Ciel spürte, wie sie rot wurde, während sie ihn anstarrte. Er war so unglaublich schön, auf eine Art wie die Männer in Modezeitschriften schön waren. Sie schluckte. Kam es ihr nur so vor oder war es ziemlich warm geworden?
»Was willst du?«, fuhr der Verkäufer ihn mit einer Mischung aus Wut und Überraschung an. »Ich wurde gerade ausgeraubt. Die Täterin ist zwar auf der Flucht, aber hier habe ich ihre Komplizin.« Er verstärkte seinen Griff um ihren Arm, sodass sie vor Schmerzen aufstöhnte.
»Ich bin nicht …«
»Schweig!«, brüllte der Verkäufer sie an. »Ich weiß doch, was ich gesehen habe.«
»Keine Sorge. Ich kümmere mich darum«, versprach der Junge ruhig und griff nach Ciels Hand.

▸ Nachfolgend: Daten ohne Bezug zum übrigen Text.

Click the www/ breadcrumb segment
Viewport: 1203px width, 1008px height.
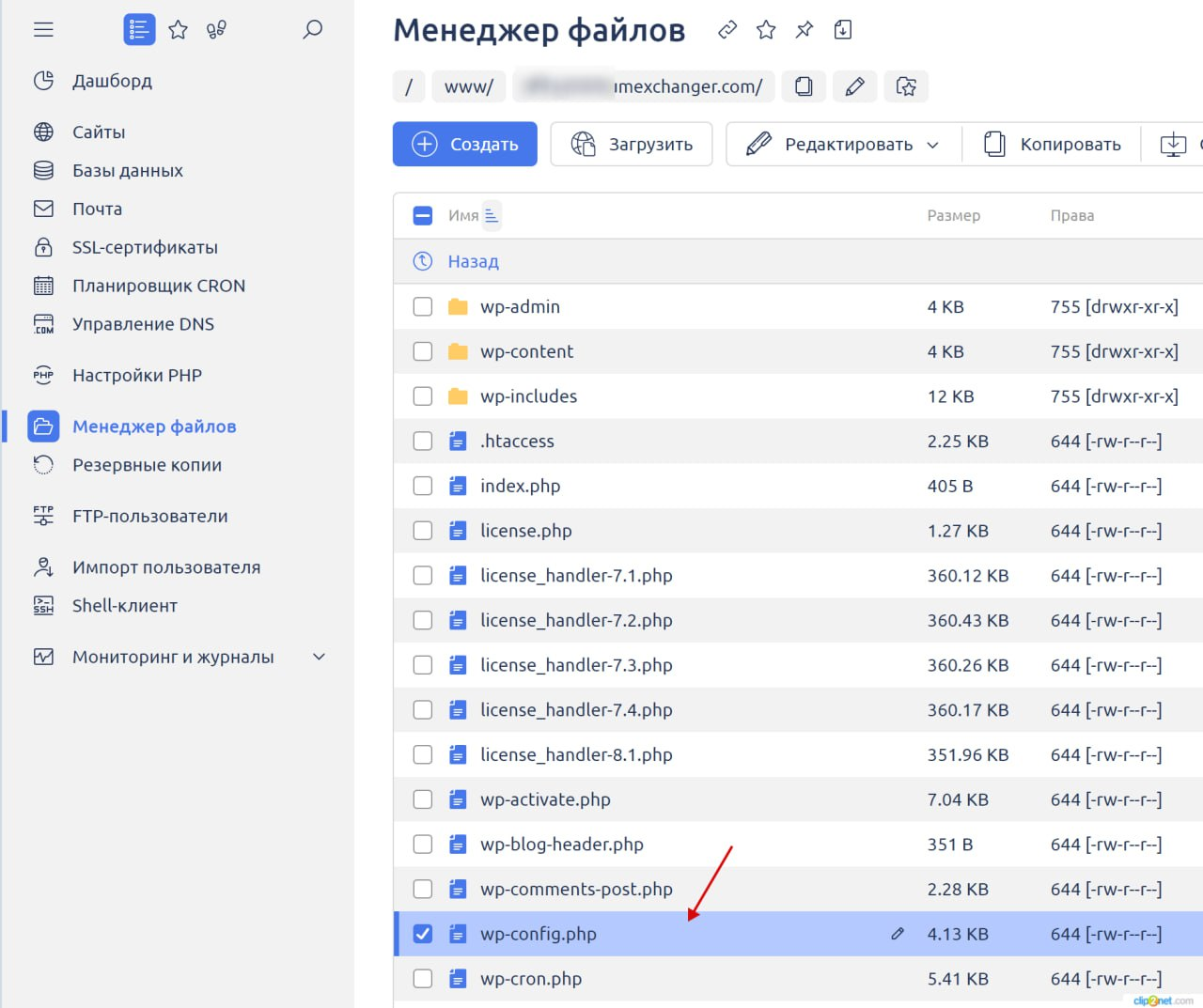[x=468, y=86]
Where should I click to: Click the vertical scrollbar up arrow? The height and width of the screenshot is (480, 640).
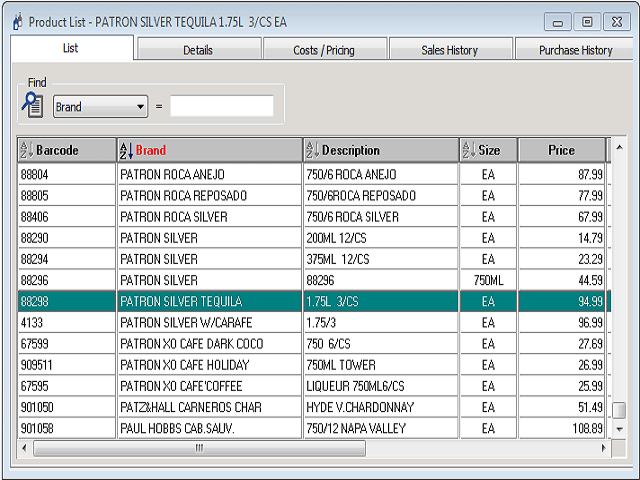620,148
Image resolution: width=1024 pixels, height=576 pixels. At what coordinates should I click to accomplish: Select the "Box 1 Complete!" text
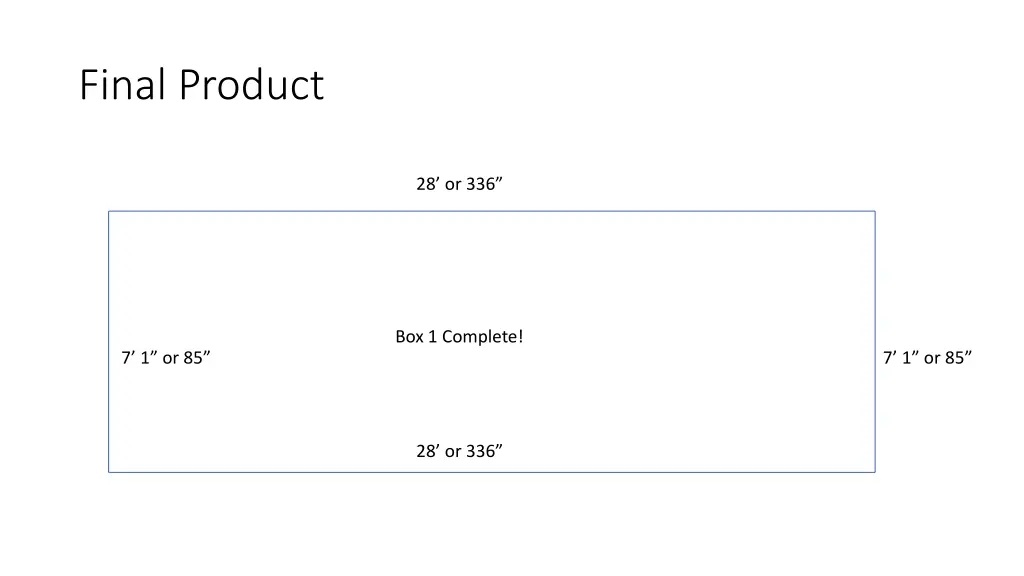click(x=459, y=337)
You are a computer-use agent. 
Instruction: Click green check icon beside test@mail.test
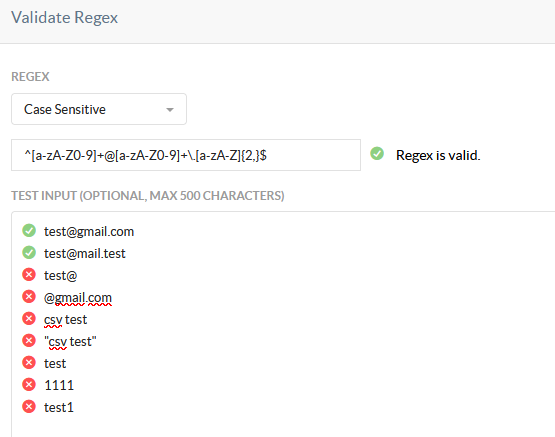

Sie erschauderte, als seine Berührung eine heiße Welle durch ihren gesamten Körper sandte. Für einen kurzen Moment wurde ihr sogar leicht schwindelig, als die Wärme sich in jedem Winkel ihres Körpers ausbreitete. Ein Teil von ihr empfand seine Berührung als befremdlich und wollte am liebsten sofort fliehen. Doch dann war da noch ein anderer, noch mächtigerer Teil von ihr, der nicht wollte, dass er sie jemals wieder losließ. Aus irgendeinem Grund hatte seine Berührung etwas Beschützendes, denn all ihre Ängste waren mit einem Mal komplett verflogen. Und diese Wärme, die er verströmte … So etwas hatte sie noch nie gespürt. Oder bildete sie sich das alles nur ein?
»Was fällt dir ein, du frecher Bengel? Wer zum Teufel bist du überhaupt?«, verlangte der Verkäufer zu wissen, doch der Junge sah ihn bloß schweigend und mit einem kühlen Blick an.
Der Verkäufer hielt noch immer Ciels Arm fest und wedelte mit dem Handy in der Hand herum. Eine Warnung, dass er jederzeit die Polizei rufen konnte.
»Steckst du etwa auch mit den beiden Mädchen unter einer Decke, hä? Ihr werdet jetzt so lange hierbleiben, bis ich …«
Doch was immer er noch sagte, bekam Ciel nicht mehr mit. Sie spürte ein schmerzhaftes Pochen in den Schläfen, und ihr Gesicht verzerrte sich. Ihr war schlecht, und vor ihren Augen drehte sich alles. Ihr Herz schlug ihr plötzlich so schmerzhaft gegen die Brust, dass sie nach Luft schnappen musste. Hätte man sie nicht festgehalten, wäre sie zu Boden gesunken. Verzweiflung und Wut schlugen mit aller Macht die Klauen in ihr Herz.
»Ich sagte, ich habe nichts getan!«, schrie sie, gegen die Tränen ankämpfend, und das Echo ihrer eigenen Stimme hallte ihr in den Ohren wider.
Für einen kurzen Moment sah sie an dem Verkäufer vorbei zum Supermarkt. Im nächsten leuchtete ein greller Blitz, ein Lichtfunken, vor ihren Augen auf und es gab einen ohrenbetäubenden Knall. Lautes Bersten ertönte– und hinter ihnen stand der Supermarkt lichterloh in Flammen! Loderndes, knisterndes Feuer verzehrte das große Gebäude. Dichter, schwarzer Rauch stieg empor und verdunkelte den Himmel binnen Sekunden ein weiteres Mal an diesem Tag. Glasscherben regneten auf den Asphalt des Parkplatzes nieder. Brennende Trümmerteile des Supermarkets wurden durch die heftige Explosion in die Lüfte geschleudert, stürzten wie Kometen zurück auf die Erde und hinterließen Löcher im Beton. Alles geschah beinahe gleichzeitig.